─── RECORDS TO PROCESS

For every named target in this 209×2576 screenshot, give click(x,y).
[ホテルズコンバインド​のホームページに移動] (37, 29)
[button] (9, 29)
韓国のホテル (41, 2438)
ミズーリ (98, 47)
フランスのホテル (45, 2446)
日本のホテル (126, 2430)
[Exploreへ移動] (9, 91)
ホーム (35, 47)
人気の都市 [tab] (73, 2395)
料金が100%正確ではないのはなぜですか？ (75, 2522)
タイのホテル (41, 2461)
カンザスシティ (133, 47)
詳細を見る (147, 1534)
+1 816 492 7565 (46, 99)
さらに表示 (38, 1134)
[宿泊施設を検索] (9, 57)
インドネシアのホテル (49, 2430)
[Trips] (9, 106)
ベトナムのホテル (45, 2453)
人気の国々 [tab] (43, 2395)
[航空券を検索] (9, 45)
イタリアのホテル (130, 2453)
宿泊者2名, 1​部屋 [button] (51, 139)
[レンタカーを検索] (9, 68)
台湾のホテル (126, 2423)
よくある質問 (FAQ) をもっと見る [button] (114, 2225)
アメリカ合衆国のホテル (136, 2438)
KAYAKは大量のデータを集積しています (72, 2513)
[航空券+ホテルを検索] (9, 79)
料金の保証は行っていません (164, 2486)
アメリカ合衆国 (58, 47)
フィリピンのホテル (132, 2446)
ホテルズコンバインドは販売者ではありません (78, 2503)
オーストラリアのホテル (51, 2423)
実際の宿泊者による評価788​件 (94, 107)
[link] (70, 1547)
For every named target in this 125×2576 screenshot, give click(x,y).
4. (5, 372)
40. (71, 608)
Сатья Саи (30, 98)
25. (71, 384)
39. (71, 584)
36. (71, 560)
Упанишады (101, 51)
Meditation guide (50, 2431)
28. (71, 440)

──────

Copy out every one of the rows above word for word, with nothing changed.

For every named target in this 209×2576 screenshot, give click(x,y).
[ホテルズコンバインド​のホームページに移動] (37, 29)
[button] (9, 29)
韓国のホテル (41, 2438)
ミズーリ (98, 47)
フランスのホテル (45, 2446)
日本のホテル (126, 2430)
[Exploreへ移動] (9, 91)
ホーム (35, 47)
人気の都市 [tab] (73, 2395)
料金が100%正確ではないのはなぜですか？ (75, 2522)
タイのホテル (41, 2461)
カンザスシティ (133, 47)
詳細を見る (147, 1534)
+1 816 492 7565 (46, 99)
さらに表示 (38, 1134)
[宿泊施設を検索] (9, 57)
インドネシアのホテル (49, 2430)
[Trips] (9, 106)
ベトナムのホテル (45, 2453)
人気の国々 [tab] (43, 2395)
[航空券を検索] (9, 45)
イタリアのホテル (130, 2453)
宿泊者2名, 1​部屋 [button] (51, 139)
[レンタカーを検索] (9, 68)
台湾のホテル (126, 2423)
よくある質問 (FAQ) をもっと見る [button] (114, 2225)
アメリカ合衆国のホテル (136, 2438)
KAYAKは大量のデータを集積しています (72, 2513)
[航空券+ホテルを検索] (9, 79)
料金の保証は行っていません (164, 2486)
アメリカ合衆国 (58, 47)
フィリピンのホテル (132, 2446)
ホテルズコンバインドは販売者ではありません (78, 2503)
オーストラリアのホテル (51, 2423)
実際の宿泊者による評価788​件 (94, 107)
[link] (70, 1547)
For every named target in this 125×2576 screenshot, give click(x,y).
4. (5, 372)
40. (71, 608)
Сатья Саи (30, 98)
25. (71, 384)
39. (71, 584)
36. (71, 560)
Упанишады (101, 51)
Meditation guide (50, 2431)
28. (71, 440)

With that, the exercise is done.